**Aim of the task**
Every record shown below is to be output exactly.

########################################

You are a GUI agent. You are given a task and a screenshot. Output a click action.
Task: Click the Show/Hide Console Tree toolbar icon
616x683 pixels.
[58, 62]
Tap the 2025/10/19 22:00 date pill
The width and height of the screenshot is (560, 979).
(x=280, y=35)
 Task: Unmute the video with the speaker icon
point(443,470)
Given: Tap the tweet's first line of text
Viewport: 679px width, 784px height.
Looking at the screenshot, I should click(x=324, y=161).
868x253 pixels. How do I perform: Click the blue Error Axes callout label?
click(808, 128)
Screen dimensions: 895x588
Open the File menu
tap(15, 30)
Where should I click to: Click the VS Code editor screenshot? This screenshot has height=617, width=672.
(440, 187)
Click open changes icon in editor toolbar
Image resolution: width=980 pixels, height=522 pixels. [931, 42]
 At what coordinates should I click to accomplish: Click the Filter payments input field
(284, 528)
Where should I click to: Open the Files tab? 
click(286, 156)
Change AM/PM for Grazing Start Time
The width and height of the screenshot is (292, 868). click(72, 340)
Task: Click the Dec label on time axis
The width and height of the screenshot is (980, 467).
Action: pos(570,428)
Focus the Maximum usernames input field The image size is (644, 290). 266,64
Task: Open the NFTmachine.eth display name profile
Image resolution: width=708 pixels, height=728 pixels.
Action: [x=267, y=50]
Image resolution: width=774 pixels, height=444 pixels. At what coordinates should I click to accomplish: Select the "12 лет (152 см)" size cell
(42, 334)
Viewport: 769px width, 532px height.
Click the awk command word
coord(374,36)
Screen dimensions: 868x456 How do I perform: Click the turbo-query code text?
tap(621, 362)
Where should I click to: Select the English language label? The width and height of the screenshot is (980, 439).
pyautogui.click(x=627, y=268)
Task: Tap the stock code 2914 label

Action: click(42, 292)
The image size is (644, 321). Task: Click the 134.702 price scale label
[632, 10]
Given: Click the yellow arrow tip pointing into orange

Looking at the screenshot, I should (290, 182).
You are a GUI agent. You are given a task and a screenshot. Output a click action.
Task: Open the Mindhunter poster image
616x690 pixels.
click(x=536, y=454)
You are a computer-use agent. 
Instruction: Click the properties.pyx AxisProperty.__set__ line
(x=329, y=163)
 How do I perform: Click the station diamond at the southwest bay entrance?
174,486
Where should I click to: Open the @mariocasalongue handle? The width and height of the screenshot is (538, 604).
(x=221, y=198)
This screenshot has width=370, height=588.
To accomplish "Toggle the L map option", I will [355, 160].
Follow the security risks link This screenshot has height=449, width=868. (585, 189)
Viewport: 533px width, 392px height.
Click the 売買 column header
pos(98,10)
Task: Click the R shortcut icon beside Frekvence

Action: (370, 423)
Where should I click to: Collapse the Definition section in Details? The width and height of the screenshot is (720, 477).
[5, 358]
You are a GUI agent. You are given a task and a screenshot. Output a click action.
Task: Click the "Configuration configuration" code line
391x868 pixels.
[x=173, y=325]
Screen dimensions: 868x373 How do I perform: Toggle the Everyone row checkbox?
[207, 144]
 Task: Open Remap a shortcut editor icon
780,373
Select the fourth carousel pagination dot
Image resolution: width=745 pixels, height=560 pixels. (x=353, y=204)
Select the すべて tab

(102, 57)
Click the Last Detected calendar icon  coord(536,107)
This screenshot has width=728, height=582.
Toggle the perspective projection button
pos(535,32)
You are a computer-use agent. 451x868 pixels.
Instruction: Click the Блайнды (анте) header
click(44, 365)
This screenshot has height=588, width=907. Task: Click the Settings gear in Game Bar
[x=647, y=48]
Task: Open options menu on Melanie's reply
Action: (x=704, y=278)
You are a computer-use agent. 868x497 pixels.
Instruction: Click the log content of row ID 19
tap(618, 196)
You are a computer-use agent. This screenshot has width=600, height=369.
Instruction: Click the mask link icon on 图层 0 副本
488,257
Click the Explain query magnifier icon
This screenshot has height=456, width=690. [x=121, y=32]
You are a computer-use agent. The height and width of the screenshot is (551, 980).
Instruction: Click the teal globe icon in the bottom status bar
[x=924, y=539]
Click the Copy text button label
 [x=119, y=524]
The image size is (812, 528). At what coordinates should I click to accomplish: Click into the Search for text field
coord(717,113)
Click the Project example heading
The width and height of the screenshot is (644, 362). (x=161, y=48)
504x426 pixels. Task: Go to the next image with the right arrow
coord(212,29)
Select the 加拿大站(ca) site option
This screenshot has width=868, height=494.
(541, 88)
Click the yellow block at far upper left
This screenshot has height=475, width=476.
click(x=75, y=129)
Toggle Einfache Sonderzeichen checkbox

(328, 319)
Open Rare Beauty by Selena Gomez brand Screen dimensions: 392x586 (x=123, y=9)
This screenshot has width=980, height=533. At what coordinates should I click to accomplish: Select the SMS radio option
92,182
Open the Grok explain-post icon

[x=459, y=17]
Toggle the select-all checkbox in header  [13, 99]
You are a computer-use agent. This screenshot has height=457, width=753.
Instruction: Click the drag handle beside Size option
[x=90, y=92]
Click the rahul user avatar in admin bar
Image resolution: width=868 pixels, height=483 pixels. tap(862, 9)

########################################

**Finished task**
You are a GUI agent. You are given a task and a screenshot. Output a click action.
Task: Click the Show/Hide Console Tree toolbar icon
616x683 pixels.
[58, 62]
Tap the 2025/10/19 22:00 date pill
The width and height of the screenshot is (560, 979).
(x=280, y=35)
 Task: Unmute the video with the speaker icon
point(443,470)
Given: Tap the tweet's first line of text
Viewport: 679px width, 784px height.
Looking at the screenshot, I should click(x=324, y=161).
868x253 pixels. How do I perform: Click the blue Error Axes callout label?
click(808, 128)
Screen dimensions: 895x588
Open the File menu
tap(15, 30)
Where should I click to: Click the VS Code editor screenshot? This screenshot has height=617, width=672.
(440, 187)
Click open changes icon in editor toolbar
Image resolution: width=980 pixels, height=522 pixels. [931, 42]
 At what coordinates should I click to accomplish: Click the Filter payments input field
(284, 528)
Where should I click to: Open the Files tab? 
click(286, 156)
Change AM/PM for Grazing Start Time
The width and height of the screenshot is (292, 868). click(72, 340)
Task: Click the Dec label on time axis
The width and height of the screenshot is (980, 467).
Action: pos(570,428)
Focus the Maximum usernames input field The image size is (644, 290). 266,64
Task: Open the NFTmachine.eth display name profile
Image resolution: width=708 pixels, height=728 pixels.
Action: [x=267, y=50]
Image resolution: width=774 pixels, height=444 pixels. At what coordinates should I click to accomplish: Select the "12 лет (152 см)" size cell
(42, 334)
Viewport: 769px width, 532px height.
Click the awk command word
coord(374,36)
Screen dimensions: 868x456 How do I perform: Click the turbo-query code text?
tap(621, 362)
Where should I click to: Select the English language label? The width and height of the screenshot is (980, 439).
pyautogui.click(x=627, y=268)
Task: Tap the stock code 2914 label

Action: click(42, 292)
The image size is (644, 321). Task: Click the 134.702 price scale label
[632, 10]
Given: Click the yellow arrow tip pointing into orange

Looking at the screenshot, I should (290, 182).
You are a GUI agent. You are given a task and a screenshot. Output a click action.
Task: Open the Mindhunter poster image
616x690 pixels.
click(x=536, y=454)
You are a computer-use agent. 
Instruction: Click the properties.pyx AxisProperty.__set__ line
(x=329, y=163)
 How do I perform: Click the station diamond at the southwest bay entrance?
174,486
Where should I click to: Open the @mariocasalongue handle? The width and height of the screenshot is (538, 604).
(x=221, y=198)
This screenshot has width=370, height=588.
To accomplish "Toggle the L map option", I will [355, 160].
Follow the security risks link This screenshot has height=449, width=868. (585, 189)
Viewport: 533px width, 392px height.
Click the 売買 column header
pos(98,10)
Task: Click the R shortcut icon beside Frekvence

Action: (370, 423)
Where should I click to: Collapse the Definition section in Details? The width and height of the screenshot is (720, 477).
[5, 358]
You are a GUI agent. You are given a task and a screenshot. Output a click action.
Task: Click the "Configuration configuration" code line
391x868 pixels.
[x=173, y=325]
Screen dimensions: 868x373 How do I perform: Toggle the Everyone row checkbox?
[207, 144]
 Task: Open Remap a shortcut editor icon
780,373
Select the fourth carousel pagination dot
Image resolution: width=745 pixels, height=560 pixels. (x=353, y=204)
Select the すべて tab

(102, 57)
Click the Last Detected calendar icon  coord(536,107)
This screenshot has width=728, height=582.
Toggle the perspective projection button
pos(535,32)
You are a computer-use agent. 451x868 pixels.
Instruction: Click the Блайнды (анте) header
click(44, 365)
This screenshot has height=588, width=907. Task: Click the Settings gear in Game Bar
[x=647, y=48]
Task: Open options menu on Melanie's reply
Action: (x=704, y=278)
You are a computer-use agent. 868x497 pixels.
Instruction: Click the log content of row ID 19
tap(618, 196)
You are a computer-use agent. This screenshot has width=600, height=369.
Instruction: Click the mask link icon on 图层 0 副本
488,257
Click the Explain query magnifier icon
This screenshot has height=456, width=690. [x=121, y=32]
You are a computer-use agent. The height and width of the screenshot is (551, 980).
Instruction: Click the teal globe icon in the bottom status bar
[x=924, y=539]
Click the Copy text button label
 [x=119, y=524]
The image size is (812, 528). At what coordinates should I click to accomplish: Click into the Search for text field
coord(717,113)
Click the Project example heading
The width and height of the screenshot is (644, 362). (x=161, y=48)
504x426 pixels. Task: Go to the next image with the right arrow
coord(212,29)
Select the 加拿大站(ca) site option
This screenshot has width=868, height=494.
(541, 88)
Click the yellow block at far upper left
This screenshot has height=475, width=476.
click(x=75, y=129)
Toggle Einfache Sonderzeichen checkbox

(328, 319)
Open Rare Beauty by Selena Gomez brand Screen dimensions: 392x586 (x=123, y=9)
This screenshot has width=980, height=533. At what coordinates should I click to accomplish: Select the SMS radio option
92,182
Open the Grok explain-post icon

[x=459, y=17]
Toggle the select-all checkbox in header  [13, 99]
You are a computer-use agent. This screenshot has height=457, width=753.
Instruction: Click the drag handle beside Size option
[x=90, y=92]
Click the rahul user avatar in admin bar
Image resolution: width=868 pixels, height=483 pixels. tap(862, 9)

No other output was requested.